Qu’en est-il en terre d’islam ? Si la possibilité d’une possession démoniaque est une croyance largement répandue parmi les populations musulmanes, il est difficile d’en évaluer le succès. La pratique d’une “libération” revient le plus souvent à des figures théologiques marginales ou indépendantes, comme le marabout en pays africain, et non pas nécessairement à l’imam de la mosquée. Contacté par Oumma, une source proche de cette tradition au Maroc confirme deux nouveaux faits : d’une part, le recours à des exorcistes musulmans de plus en plus fréquent par des personnes issues des classes aisées et, d’autre part, un accroissement des demandes en provenance des Français d’origine maghrébine et des touristes originaires du Moyen-Orient. Une double innovation qui vient corroborer le constat des prêtres catholiques sur la hausse des allégations d’envoûtement : auparavant, les professions libérales des pays musulmans, typiquement occidentalisées, avaient tendance à dédaigner les pratiques exorcistes, assimilées à de la superstition populaire. En outre, l’augmentation de la “clientèle” en provenance de l’étranger renforce l’idée d’un succès, discret mais croissant, de tels usages. Il n’est pas non plus rare de rencontrer, en France, des personnes de culture musulmane qui conservent dans leurs affaires personnelles, et au quotidien, un “talisman” pour se protéger précisément de toute possession démoniaque.

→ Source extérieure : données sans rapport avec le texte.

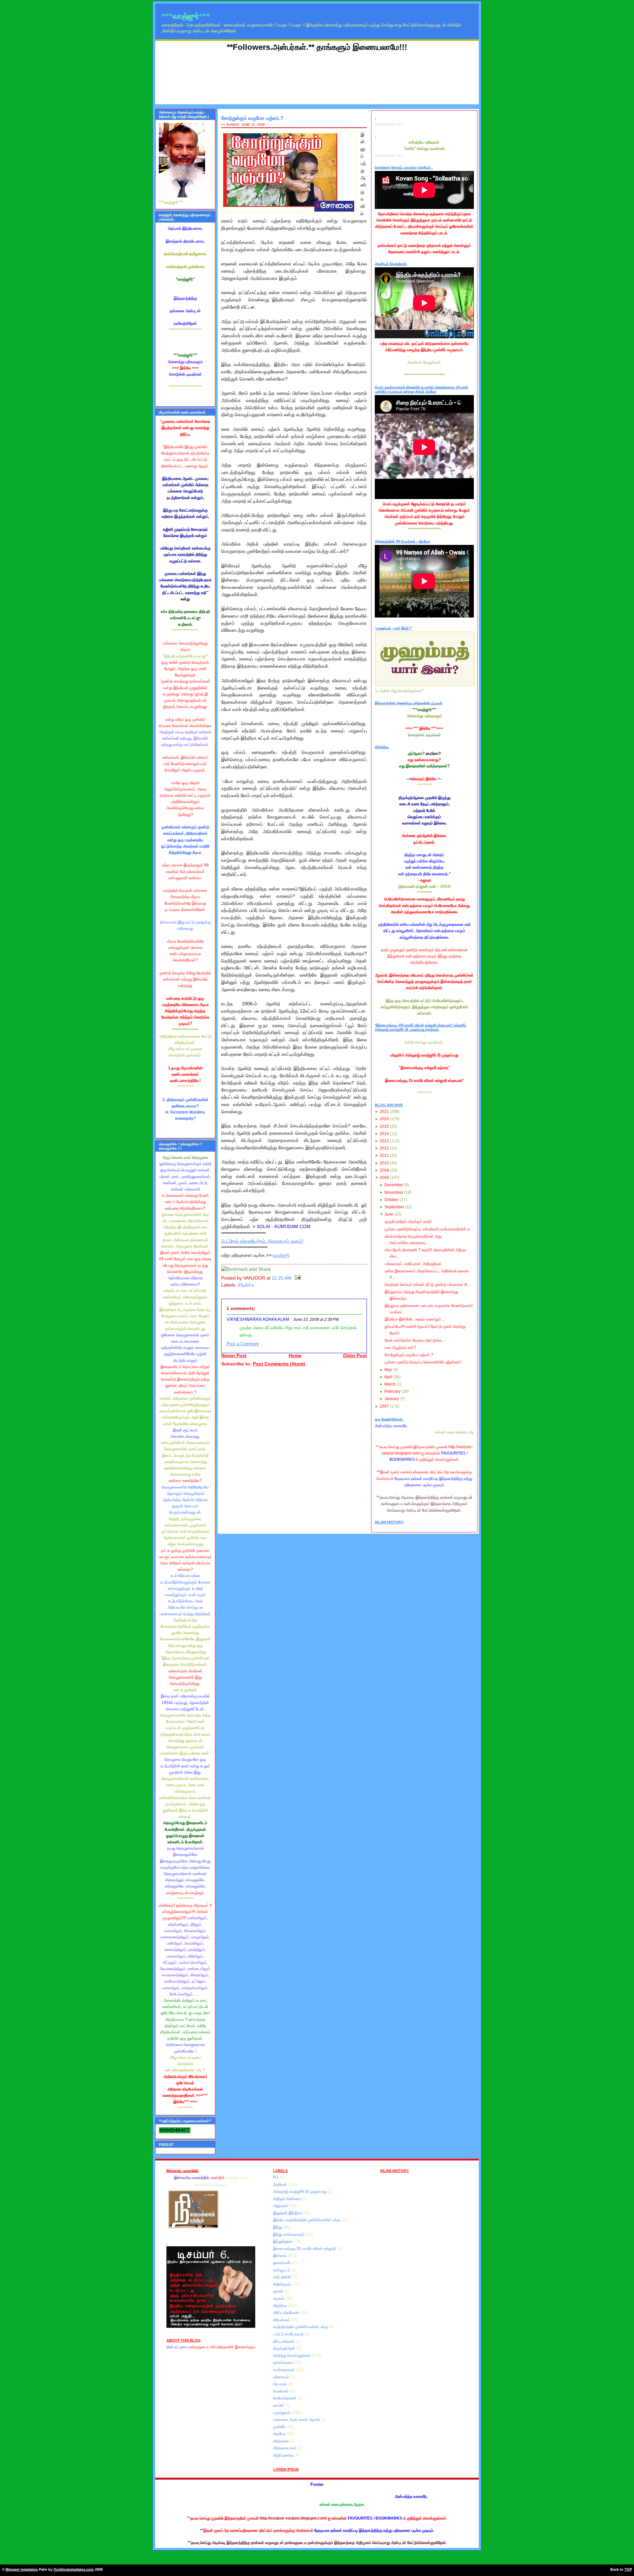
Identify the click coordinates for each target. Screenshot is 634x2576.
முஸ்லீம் (280, 2427)
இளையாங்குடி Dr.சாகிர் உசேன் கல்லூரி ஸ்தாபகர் (423, 1080)
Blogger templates (22, 2569)
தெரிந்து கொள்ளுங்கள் (292, 2355)
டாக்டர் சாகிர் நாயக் (289, 2334)
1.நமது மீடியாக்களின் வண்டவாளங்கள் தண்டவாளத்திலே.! (185, 1074)
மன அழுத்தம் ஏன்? (400, 1347)
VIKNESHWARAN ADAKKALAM (258, 1319)
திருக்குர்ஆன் (284, 2348)
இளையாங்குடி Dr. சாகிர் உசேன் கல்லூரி (305, 2248)
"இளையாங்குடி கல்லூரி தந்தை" (424, 1067)
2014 (384, 1133)
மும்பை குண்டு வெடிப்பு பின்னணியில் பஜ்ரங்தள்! (423, 1362)
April (388, 1377)
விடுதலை (281, 2441)
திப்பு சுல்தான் (284, 2341)
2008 (384, 1177)
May (388, 1369)
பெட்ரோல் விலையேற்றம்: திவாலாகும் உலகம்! (262, 1241)
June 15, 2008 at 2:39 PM (316, 1319)
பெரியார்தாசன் (285, 2398)
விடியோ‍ (279, 2433)
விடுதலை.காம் (285, 2448)
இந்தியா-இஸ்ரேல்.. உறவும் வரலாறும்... (414, 1319)
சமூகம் (279, 2298)
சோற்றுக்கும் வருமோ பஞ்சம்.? (252, 118)
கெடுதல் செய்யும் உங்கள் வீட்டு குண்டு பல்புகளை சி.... (428, 1284)
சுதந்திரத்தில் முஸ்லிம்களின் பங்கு (301, 2327)
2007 (384, 1406)
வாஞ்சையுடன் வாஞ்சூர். (185, 1892)
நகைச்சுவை (283, 2362)
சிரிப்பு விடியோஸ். (287, 2312)
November (393, 1192)
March (390, 1384)
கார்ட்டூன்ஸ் (282, 2277)
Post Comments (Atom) (279, 1363)
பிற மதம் (280, 2384)
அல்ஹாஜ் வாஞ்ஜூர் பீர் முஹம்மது (300, 2191)
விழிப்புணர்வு (284, 2455)
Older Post (355, 1355)
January (391, 1398)
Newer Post (234, 1355)
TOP (628, 2569)
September (394, 1207)
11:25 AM (281, 1278)
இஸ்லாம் (280, 2255)
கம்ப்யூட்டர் (282, 2270)
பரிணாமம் (281, 2377)
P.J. (276, 2177)
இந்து (278, 2227)
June (388, 1214)
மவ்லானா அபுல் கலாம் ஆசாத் (297, 2419)
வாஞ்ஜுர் (281, 1255)
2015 (384, 1126)
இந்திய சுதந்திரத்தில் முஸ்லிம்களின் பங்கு (307, 2220)
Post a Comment (243, 1344)
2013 (384, 1141)
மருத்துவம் (282, 2412)
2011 (384, 1155)
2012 (384, 1148)
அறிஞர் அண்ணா (287, 2198)
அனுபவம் (281, 2205)
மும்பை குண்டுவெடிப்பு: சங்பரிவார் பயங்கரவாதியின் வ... (429, 1229)
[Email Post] (297, 1278)
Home (295, 1355)
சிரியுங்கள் (282, 2320)
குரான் (278, 2291)
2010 (384, 1163)
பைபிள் (279, 2405)
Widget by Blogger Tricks (389, 124)
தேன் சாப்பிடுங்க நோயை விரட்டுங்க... (415, 1340)
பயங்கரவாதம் (284, 2369)
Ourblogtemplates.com (73, 2569)
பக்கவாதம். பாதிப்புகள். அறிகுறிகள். (413, 1263)
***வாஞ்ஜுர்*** (186, 15)
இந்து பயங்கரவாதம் (289, 2234)
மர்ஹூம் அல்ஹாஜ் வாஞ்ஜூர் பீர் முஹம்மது (424, 1055)
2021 (384, 1111)
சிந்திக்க (246, 1285)
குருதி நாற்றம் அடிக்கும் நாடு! (408, 1221)
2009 (384, 1170)
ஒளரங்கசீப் (282, 2262)
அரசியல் (280, 2184)
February (392, 1391)
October (391, 1199)
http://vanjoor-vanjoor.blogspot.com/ (293, 2518)
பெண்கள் (281, 2391)
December (393, 1185)
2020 (384, 1119)
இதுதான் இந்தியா (288, 2213)
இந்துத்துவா (283, 2241)
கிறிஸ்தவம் (282, 2284)
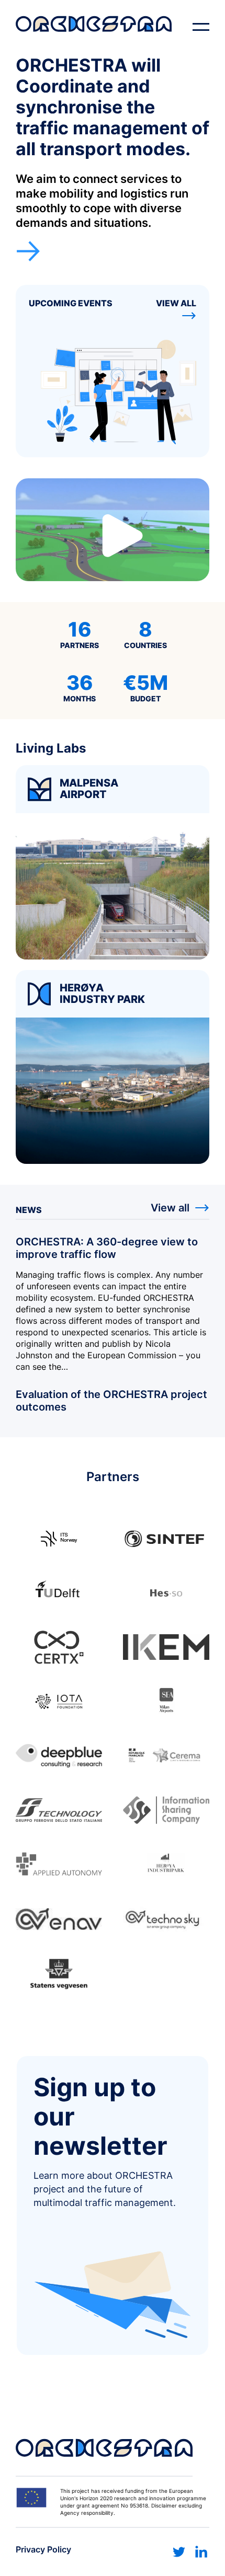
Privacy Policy (43, 2549)
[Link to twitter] (179, 2552)
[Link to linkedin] (201, 2552)
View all (176, 303)
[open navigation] (201, 27)
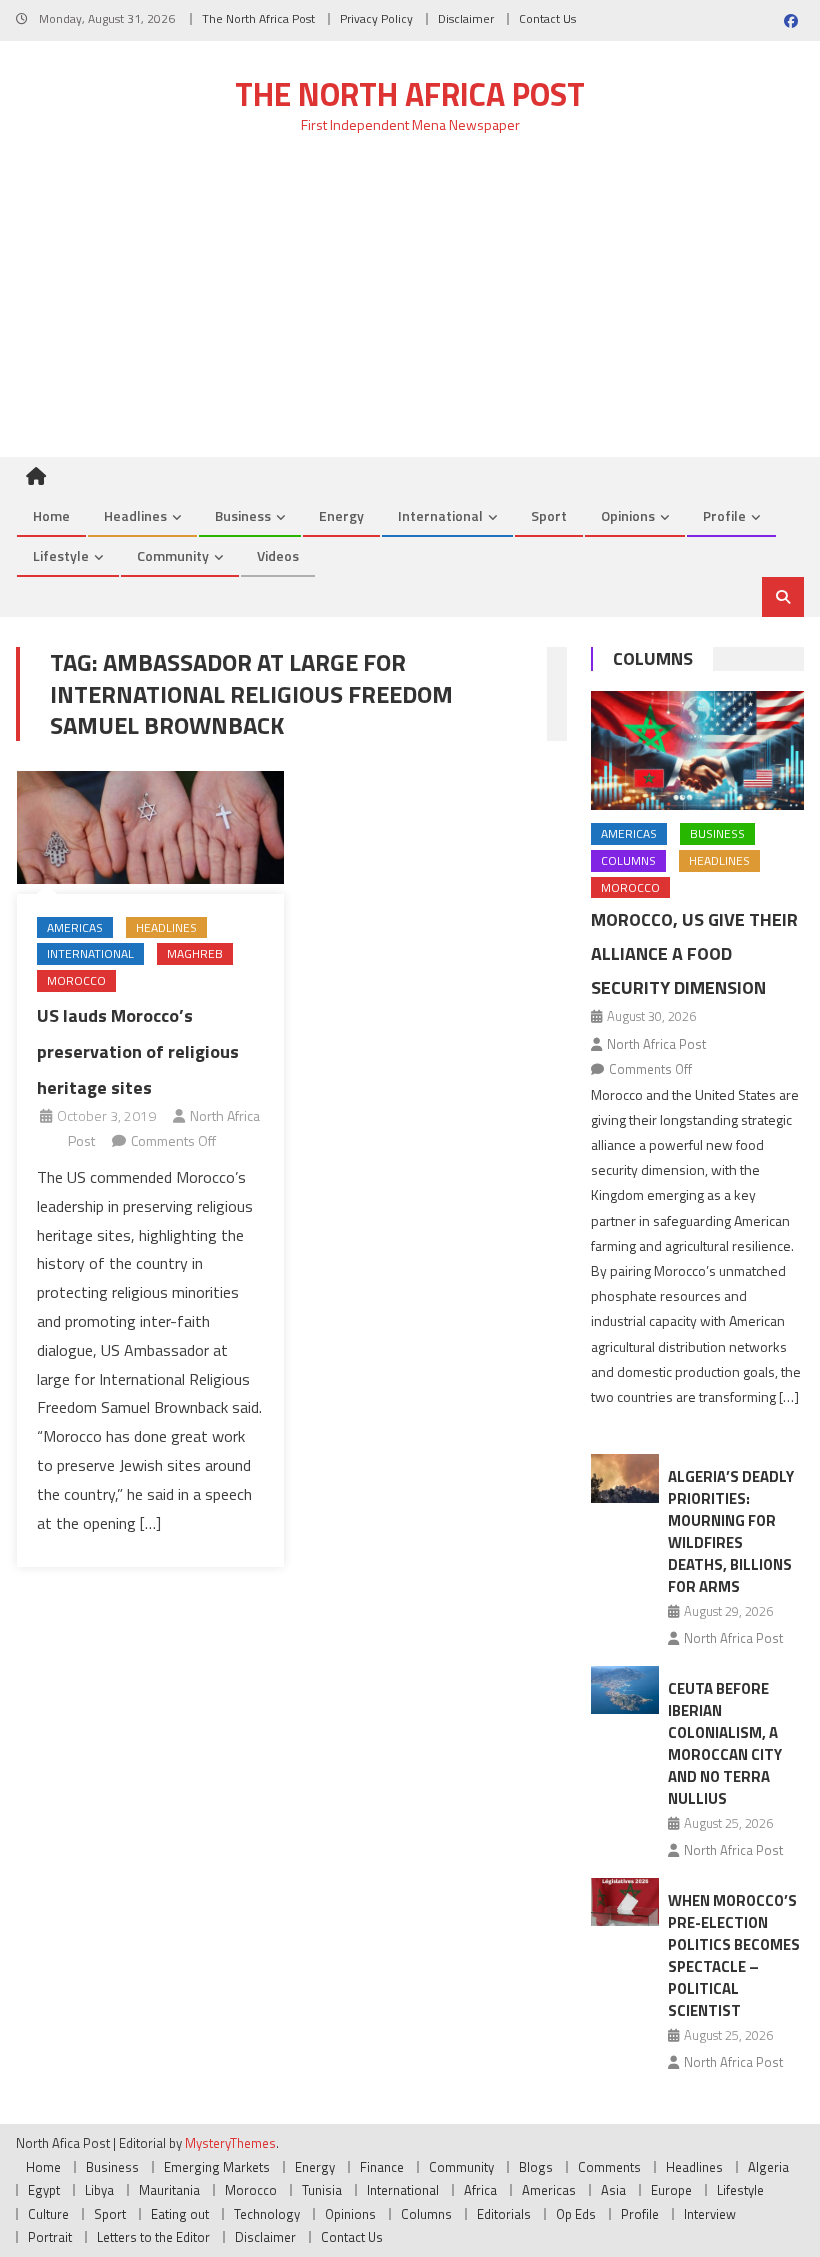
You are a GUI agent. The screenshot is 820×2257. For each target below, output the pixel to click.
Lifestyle (61, 555)
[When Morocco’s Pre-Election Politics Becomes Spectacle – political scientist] (625, 1902)
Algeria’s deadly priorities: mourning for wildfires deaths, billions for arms (731, 1531)
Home (51, 515)
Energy (341, 515)
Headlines (135, 515)
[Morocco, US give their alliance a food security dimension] (697, 751)
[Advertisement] (410, 307)
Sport (549, 515)
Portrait (50, 2237)
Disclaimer (466, 18)
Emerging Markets (217, 2167)
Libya (99, 2190)
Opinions (628, 515)
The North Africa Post (258, 18)
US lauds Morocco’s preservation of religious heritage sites (138, 1052)
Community (173, 555)
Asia (613, 2190)
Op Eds (576, 2214)
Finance (382, 2167)
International (440, 515)
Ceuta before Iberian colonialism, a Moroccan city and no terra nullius (725, 1743)
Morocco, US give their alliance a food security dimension (694, 953)
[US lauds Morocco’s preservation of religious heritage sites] (150, 827)
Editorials (504, 2214)
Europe (671, 2190)
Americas (75, 927)
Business (243, 515)
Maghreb (195, 953)
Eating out (180, 2214)
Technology (267, 2214)
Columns (653, 658)
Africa (480, 2190)
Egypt (44, 2190)
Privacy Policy (376, 18)
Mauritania (169, 2190)
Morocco (76, 980)
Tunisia (322, 2190)
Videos (278, 555)
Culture (48, 2214)
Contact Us (547, 18)
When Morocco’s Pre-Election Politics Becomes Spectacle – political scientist (734, 1955)
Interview (710, 2214)
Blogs (536, 2167)
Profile (724, 515)
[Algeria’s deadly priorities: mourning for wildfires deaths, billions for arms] (625, 1478)
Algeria (768, 2167)
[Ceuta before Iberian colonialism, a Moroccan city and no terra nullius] (625, 1690)
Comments (609, 2167)
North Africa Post (656, 1044)
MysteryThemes (230, 2143)
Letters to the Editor (153, 2237)
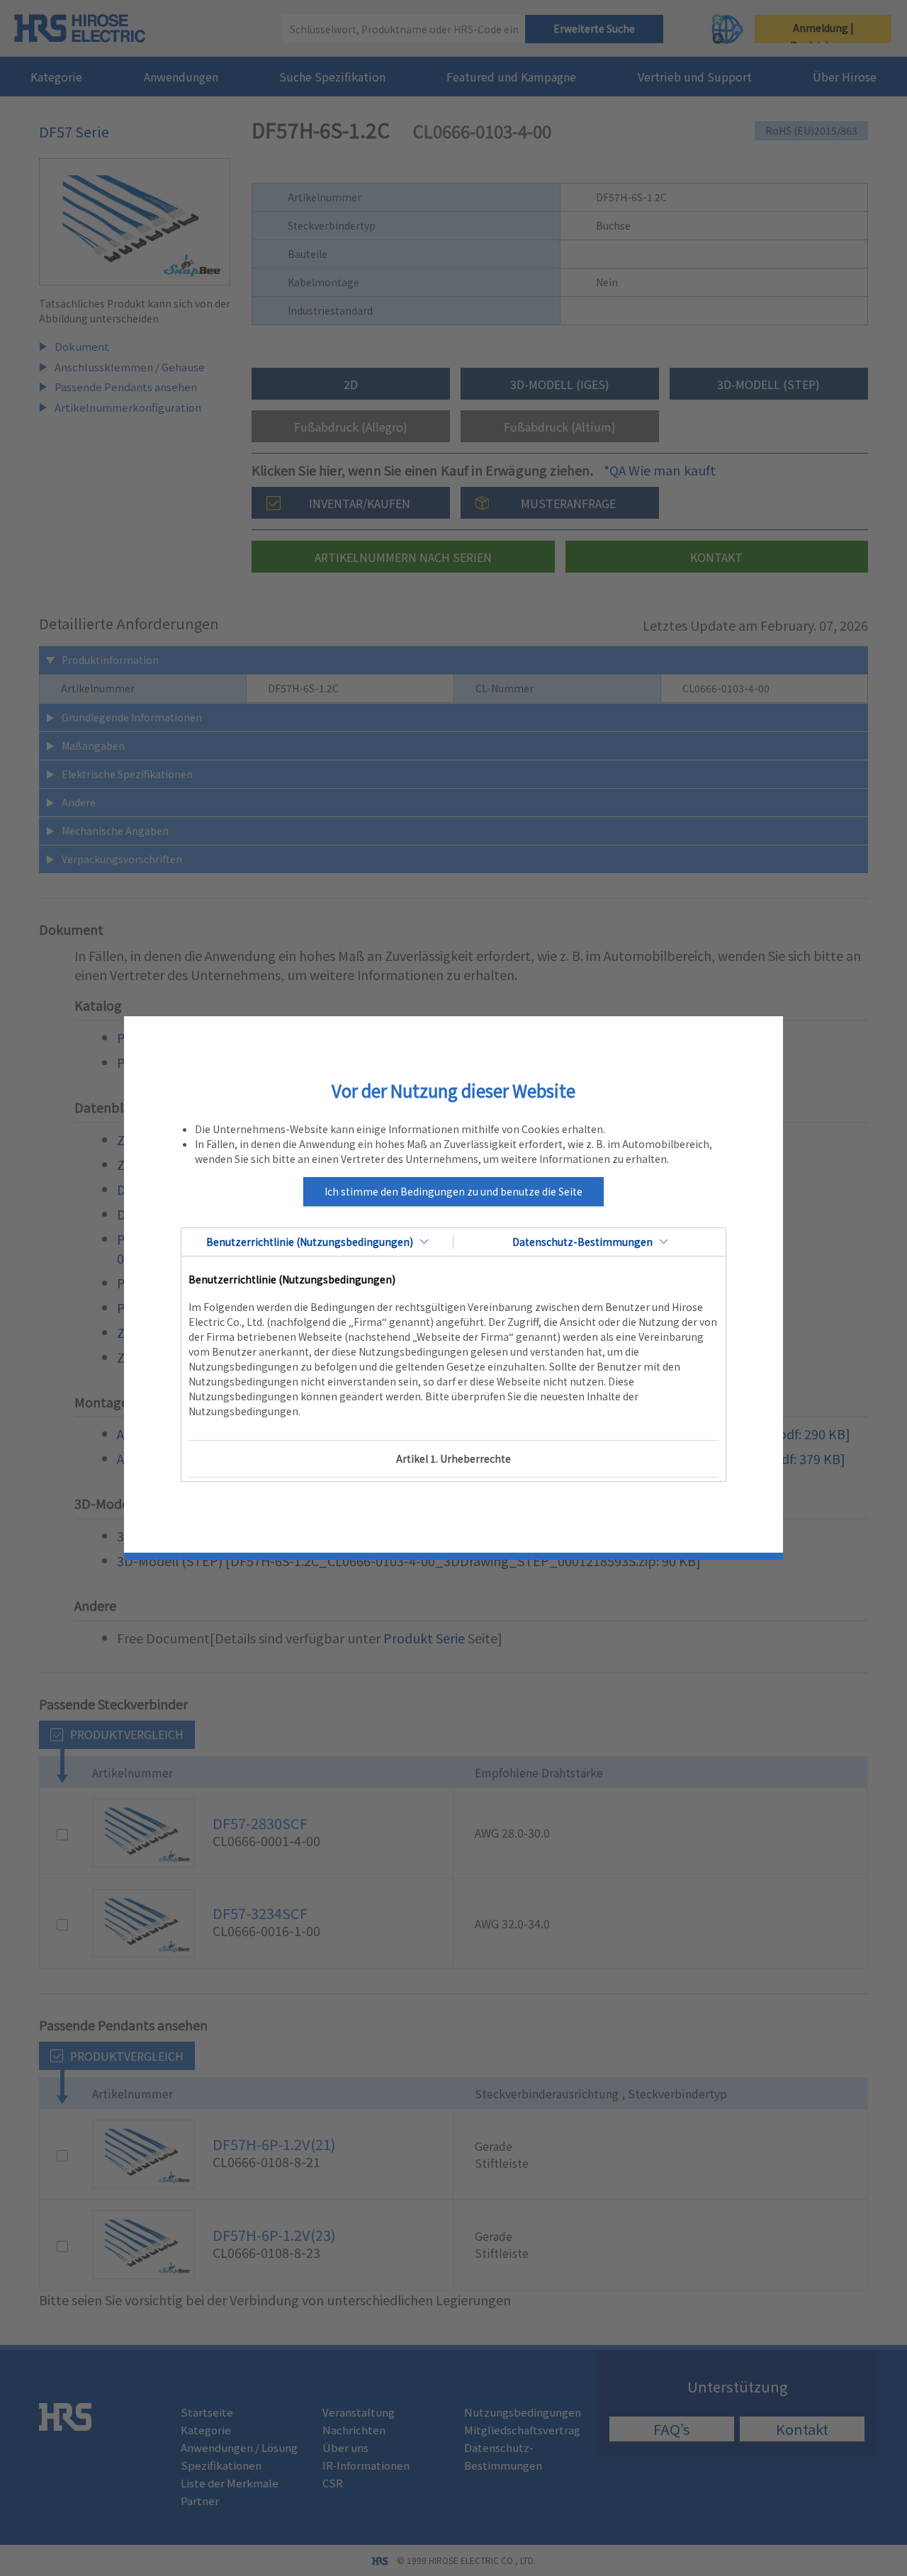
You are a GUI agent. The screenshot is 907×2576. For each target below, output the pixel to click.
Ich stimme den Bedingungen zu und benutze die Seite (453, 1191)
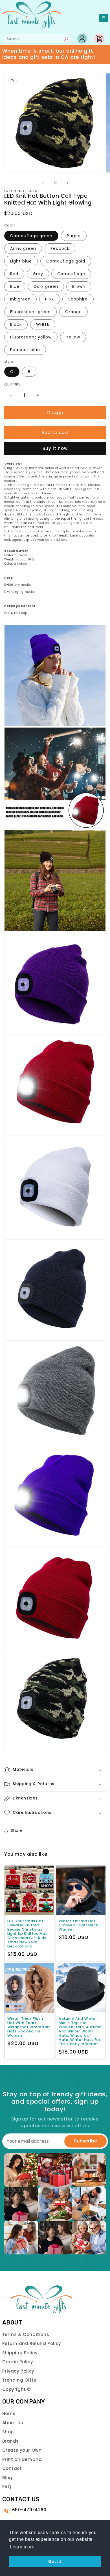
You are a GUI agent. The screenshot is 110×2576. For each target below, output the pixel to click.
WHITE (42, 324)
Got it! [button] (54, 2561)
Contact (12, 2468)
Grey (38, 274)
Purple (74, 236)
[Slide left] (42, 183)
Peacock (59, 248)
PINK (49, 299)
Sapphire (78, 299)
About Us (12, 2423)
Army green (23, 248)
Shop (8, 2432)
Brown (78, 286)
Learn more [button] (22, 2546)
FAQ (6, 2487)
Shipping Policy (20, 2353)
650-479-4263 (29, 2510)
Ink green (20, 299)
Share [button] (17, 1830)
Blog (7, 2478)
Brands (10, 2441)
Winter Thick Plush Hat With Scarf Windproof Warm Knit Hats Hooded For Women (28, 2027)
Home (9, 2413)
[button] (55, 1770)
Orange (73, 312)
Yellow (73, 337)
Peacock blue (25, 350)
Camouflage (71, 274)
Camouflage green (31, 236)
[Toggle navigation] (103, 18)
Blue (14, 286)
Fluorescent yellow (31, 337)
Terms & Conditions (25, 2334)
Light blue (21, 261)
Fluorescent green (30, 312)
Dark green (46, 286)
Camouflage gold (65, 261)
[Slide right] (67, 183)
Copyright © (16, 2389)
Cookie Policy (17, 2362)
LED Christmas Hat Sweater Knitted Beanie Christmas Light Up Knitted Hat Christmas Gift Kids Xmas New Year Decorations (27, 1933)
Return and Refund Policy (31, 2343)
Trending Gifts (19, 2380)
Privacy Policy (18, 2371)
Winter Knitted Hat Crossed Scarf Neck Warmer (78, 1925)
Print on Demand (22, 2459)
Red (14, 274)
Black (16, 324)
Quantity (12, 384)
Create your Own (22, 2450)
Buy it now (55, 448)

Pour certains scientifiques, adeptes du courant positiviste, il s’agit là d’un retour de la “pensée magique” en réaction à la crise de civilisation qui toucherait l’époque contemporaine. Pour d’autres, plus proches du mysticisme ou des tendances apocalyptiques, ce renouveau du spiritualisme et de l’occultisme est la caractéristique de la fin d’un cycle de l’histoire humaine, annoncé par les prophètes des diverses cultures et préfigurant une mutation religieuse globale. Quoiqu’il en soit, les démons, ou “Djinns”, prolifèrent, eux qui furent déjà redoutés, jadis, par un certain Victor Hugo : “Les Djinns funèbres, fils du trépas, dans les ténèbres, pressent leurs pas ; leur essaim gronde : ainsi, profonde, murmure une onde qu’on ne voit pas“.